▶ **PROBLEMA A**: Conta as linhas dos registos que contêm a palavra "Viewport", distinguindo maiúsculas de minúsculas, e indica apenas esse número.

2. O Ministério Público interpôs recurso de constitucionalidade, ao abrigo do disposto nos artigos 280º, nº 1, alínea b), da Constituição, e 70º, nº
1, alínea a), da Lei do Tribunal Constitucional, para apreciação da conformidade
à Constituição das normas contidas nos artigos 1º e 3º, nº 2, do Decreto-Lei nº
128/82, de 23 de Abril, que vieram dar nova redacção ao artigo 23º do Código da Contribuição Industrial.
Junto do Tribunal Constitucional, o Ministério Público apresentou alegações que concluiu do seguinte modo:
1º
É materialmente inconstitucional a norma constante do nº 2 do artigo 3º do Decreto-Lei nº 128/82, de 23 de Abril, enquanto elimina, com efeitos retroactivos, reportados ao ano de 1981, a isenção da contribuição industrial de que beneficiavam os rendimentos de títulos da dívida pública, limitando tal isenção apenas à parcela dos rendimentos que não excedesse 20.000 contos.
2º A aplicação de tal norma, realizada por sentença proferida após a consagração constitucional do princípio da proibição da retroactividade da lei fiscal, deverá ter em conta o texto constitucional em vigor à data da prolação da decisão recorrida, conformando-se com a inovatória redacção atribuída ao nº 3 do artigo 103º da Constituição pela Lei Constitucional nº 1/97.
3º Termos em que deverá confirmar-se o juízo de inconstitucionalidade material constante da decisão recorrida.
A recorrida não contra-alegou.
3. Tudo visto, cumpre decidir.
II Fundamentação
4. Os preceitos impugnados têm a seguinte redacção: Artigo 1º Os artigos 23º (...) do Código da Contribuição Industrial passam a ter a seguinte redacção: Art. 23º
Consideram-se proveitos ou ganhos realizados no exercício os provenientes de quaisquer transacções ou operações efectuadas pelos contribuintes em consequência de uma acção normal ou ocasional, básica ou meramente acessória, e designadamente os derivados:
(...)
3º De rendimentos de bens ou valores mantidos como reserva ou para fruição;
(...)
Artigo 3º
(...)
2 - A alteração introduzida no artigo 23º é aplicável aos rendimentos de títulos da dívida pública auferidos durante o exercício de 1981, mas apenas à parte desses rendimentos que exceda 20.000 contos.
O artigo 23º, nº 3, na redacção inicial, ressalvava expressamente os rendimentos provenientes 'de quaisquer títulos de dívida pública'. A alteração legislativa operada pelo diploma de 1982 traduziu-se, portanto, na supressão desta ressalva.
5. O Ministério Público considera, no mesmo sentido, aliás, da decisão recorrida, que o parâmetro de constitucionalidade, in casu, deve ser o texto resultante da 4ª Revisão Constitucional que, no artigo 103º, nº 3, consagrou expressamente a proibição de retroactividade em matéria fiscal.
Porém, um dos fundamentos da recusa de aplicação por inconstitucionalidade da norma em apreciação não se prende directamente com tal questão. Com efeito, o Tribunal Tributário de 1ª Instância do Porto, na decisão recorrida, considerou que a norma em causa viola o princípio da confiança,
ínsito no princípio do Estado de direito democrático.

Entradas sobre a procura de palavras e elementos:

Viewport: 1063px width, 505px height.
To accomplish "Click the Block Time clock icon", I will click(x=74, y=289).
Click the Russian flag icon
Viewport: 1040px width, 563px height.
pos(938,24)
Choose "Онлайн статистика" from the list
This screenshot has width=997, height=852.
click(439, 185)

▶ **PROBLEMA B**: Devolve, sem alterações, o trecho do texto sobre o recurso de constitucionalidade que vai desde "3º De rendimentos" até "supressão desta ressalva.".

▶ **RESPOSTA ESCRITA A**: 2

▶ **RESPOSTA ESCRITA B**:
3º De rendimentos de bens ou valores mantidos como reserva ou para fruição;
(...)
Artigo 3º
(...)
2 - A alteração introduzida no artigo 23º é aplicável aos rendimentos de títulos da dívida pública auferidos durante o exercício de 1981, mas apenas à parte desses rendimentos que exceda 20.000 contos.
O artigo 23º, nº 3, na redacção inicial, ressalvava expressamente os rendimentos provenientes 'de quaisquer títulos de dívida pública'. A alteração legislativa operada pelo diploma de 1982 traduziu-se, portanto, na supressão desta ressalva.